Background and purpose: Diclofenac (DF), a widely used non-steroidal anti-inflammatory drug, can induce hepatotoxicity and nephrotoxicity. This study investigated the protective effects of thymoquinone (TQ), a bioactive compound from Nigella sativa, against DF-induced organ damage in rats.

Experimental approach: Forty-eight male rats were divided into six groups (8 each) and treated orally for seven days as follows: group 1 (control): normal saline; group 2: DF (50 mg/kg); group 3: DF (50 mg/kg) + silymarin (50 mg/kg); groups 4-6: DF (50 mg/kg) + TQ at 10, 20, or 40 mg/kg, respectively. Serum biochemical parameters, hepatorenal oxidative stress markers, pro-inflammatory cytokines, and apoptosis-related genes were assessed. Histopathological examinations of liver and kidney tissues were also performed.

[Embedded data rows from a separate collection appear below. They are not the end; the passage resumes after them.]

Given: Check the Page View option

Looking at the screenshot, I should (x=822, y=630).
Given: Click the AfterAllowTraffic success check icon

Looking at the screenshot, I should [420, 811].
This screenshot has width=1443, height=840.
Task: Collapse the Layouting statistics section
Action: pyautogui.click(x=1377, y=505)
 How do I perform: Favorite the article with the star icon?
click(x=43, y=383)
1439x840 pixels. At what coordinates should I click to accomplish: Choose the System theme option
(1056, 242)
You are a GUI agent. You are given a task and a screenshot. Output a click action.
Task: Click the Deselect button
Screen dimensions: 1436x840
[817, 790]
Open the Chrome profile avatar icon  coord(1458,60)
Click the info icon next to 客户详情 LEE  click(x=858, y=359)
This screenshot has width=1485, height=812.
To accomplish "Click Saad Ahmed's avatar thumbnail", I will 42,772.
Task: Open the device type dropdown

Findings/results: DF administration induced significant liver and kidney damage, evidenced by elevated serum biochemical markers, increased oxidative stress, inflammation, apoptosis-related gene expression, and histopathological alterations. TQ treatment, particularly at the highest dose (40 mg/kg) effectively attenuated these changes. TQ improved liver and kidney function, reduced oxidative stress markers, suppressed inflammation, modulated apoptosis-related gene expression, and ameliorated histopathological damage.

Conclusion and implication: TQ exerted significant protective effects against DF-induced hepatorenal toxicity in rats, potentially through its antioxidant, anti-inflammatory, and anti-apoptotic properties. These findings suggest that TQ may be a promising therapeutic agent for mitigating DF-induced organ damage. However, further research, including clinical trials, is needed to confirm its efficacy and safety in humans.